Zaledwie 4 lata temu w Europie nie było żadnego takiego obszaru, dziś mamy ich 13. Choć obszary te są różnego typu, ale łączy je to, co najważniejsze: rozgwieżdżone niebo oraz ludzie, którzy dostrzegają piękno tego nieba i chcą je zachować. Każdy obszar ciemnego nieba ma ten sam główny cel – powstrzymać światło „zalewające” noc. Celu tego nie można osiągnąć bez podniesienia świadomości skutków zanieczyszczenia światłem. Badania naukowe pokazują, że jest to jedna z najpoważniejszych form zanieczyszczenia środowiska naturalnego. Pod względem niesionych zagrożeń i zasięgu porównywane jest do chemicznego zanieczyszczenia atmosfery, wody i gleby. Niestety, społeczna świadomość istnienia tej formy zanieczyszczenia jest niska. Jedną z przyczyn tego stanu jest niewystarczający przepływ wiedzy do społeczeństwa. Jednym z sposobów na zmianę tego stanu jest tworzenie obszarów ciemnego nieba. Takie miejsca doskonale nadają się do przekazywania wiedzy w przyjemny sposób, bo oglądanie pięknego, nocnego nieba staje się punktem wyjścia do mówienia o zanieczyszczeniu światłem.
Bieszczady, jak chyba żadne inne miejsce w Polsce, stały sie synonimem dzikiej przyrody. To również jedno z ostatnich miejsc w Europie, gdzie wciąż występuje prawdziwie ciemne niebo, wolne od zanieczyszczeń sztucznym światłem naszej cywilizacji. Naturalne ciemności to jeden z ekologicznych zasobów potrzebujących ochrony, należą bowiem do zagrożonych elementów środowiska naturalnego. Jednak gwiezdne niebo, tak jak i inne elementy bieszczadzkiej przyrody, wymaga ochrony. I po to by je chronić, w marcu 2013r. powołano do istnienia Park Gwiezdnego Nieba “Bieszczady”.

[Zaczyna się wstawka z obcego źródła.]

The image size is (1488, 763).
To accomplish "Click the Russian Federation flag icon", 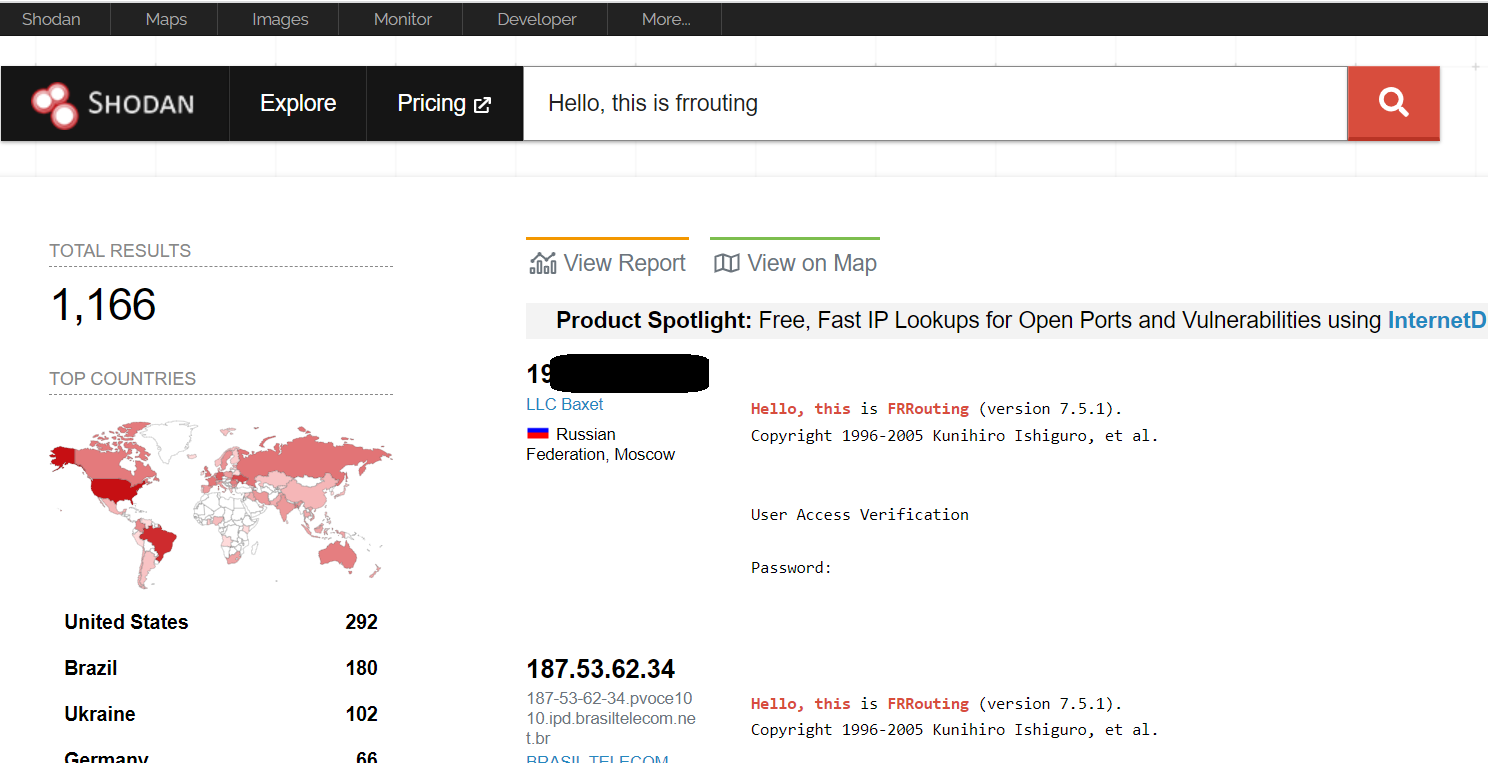I will 538,434.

W celu utworzenia i utrzymania specjalnego obszaru ochrony Parku Gwiezdnego Nieba „Bieszczady” oraz promocji ciemnego nieba w Bieszczadach instytucje uczestniczące- partnerzy porozumienia, nawiązały współpracę i 8 marca 2013 roku w Lutowiskach podpisały memorandum o powołaniu parku.